Official PyTorch implementation of the IEEE Transactions on Image Processing (TIP), 2026 paper
Yuhao Wang · Xiang Hu · Lixin Wang · Pingping Zhang · Huchuan Lu
A generative AG-ReID framework that learns view-aware identity representations with Stable Diffusion guidance.
- 2026.05: Codebase cleaned and reproduction guide released for the IEEE TIP 2026 version.
- 2026: SD-ReID is accepted by IEEE Transactions on Image Processing (TIP).
- 2025.10: arXiv preview updated to v2: arXiv:2504.09549.
- Overview
- Paper Information
- Method
- Installation
- Pretrained Assets
- Datasets
- Reproduction
- Evaluation
- Troubleshooting
- Citation
Aerial-Ground Person Re-Identification (AG-ReID) aims to retrieve a target person across cameras with sharply different viewpoints. Existing discriminative models often focus on suppressing viewpoint variations, while the view-specific cues themselves can be useful for building stronger identity representations.

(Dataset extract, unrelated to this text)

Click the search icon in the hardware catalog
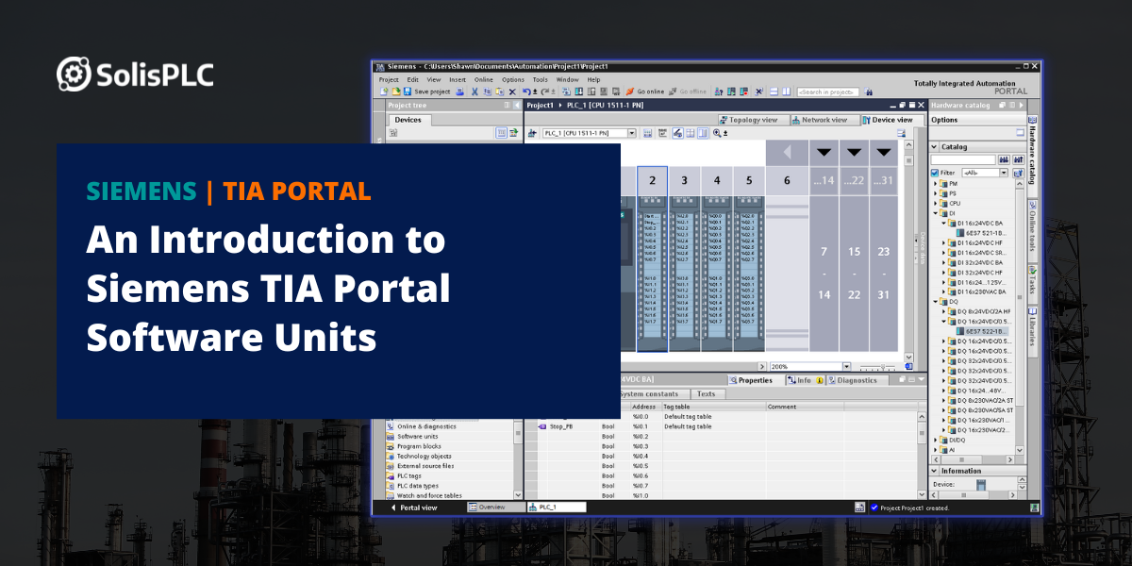 [1006, 159]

SD-ReID introduces a view-aware generative ReID framework. It first trains a ViT-based ReID model to produce person representations and controllable identity/view conditions, then fine-tunes Stable Diffusion to enhance person representations under these conditions. A View-Refined Decoder (VRD) bridges instance-level and global-level features, and the final retrieval uses both person representations and all-view features.

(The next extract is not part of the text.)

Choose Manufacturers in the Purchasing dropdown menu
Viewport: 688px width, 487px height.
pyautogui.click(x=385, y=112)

The method is evaluated on five AG-ReID benchmarks: CARGO, AG-ReIDv1, AG-ReIDv2, LAGPeR, and G2APS-ReID. Please refer to the paper for full quantitative results and analysis.
| Item | Details |
|---|---|
| Venue | IEEE Transactions on Image Processing (TIP), 2026 |
| Preview | arXiv:2504.09549, v2 revised on Oct. 30, 2025 |
| Task | Aerial-Ground Person Re-Identification |
| Benchmarks | CARGO, AG-ReIDv1, AG-ReIDv2, LAGPeR, G2APS-ReID |
| Codebase | PyTorch, modular ReID training, Diffusers-based Stable Diffusion modules |
| Component | Role |
|---|---|
| Stage-1 ReID Encoder | Learns identity-discriminative and view-aware person representations. |
| Identity/View Conditions | Provide controllable guidance for Stable Diffusion fine-tuning. |
| Stage-2 SD Module | Refines person features through the Stable Diffusion prior. |
| View-Refined Decoder | Aligns instance-level features with global all-view representations. |
| All-view Retrieval | Combines person and all-view features for final ranking. |
conda create -n sdreid python=3.10 -y
conda activate sdreid
# Install the PyTorch build that matches your CUDA driver.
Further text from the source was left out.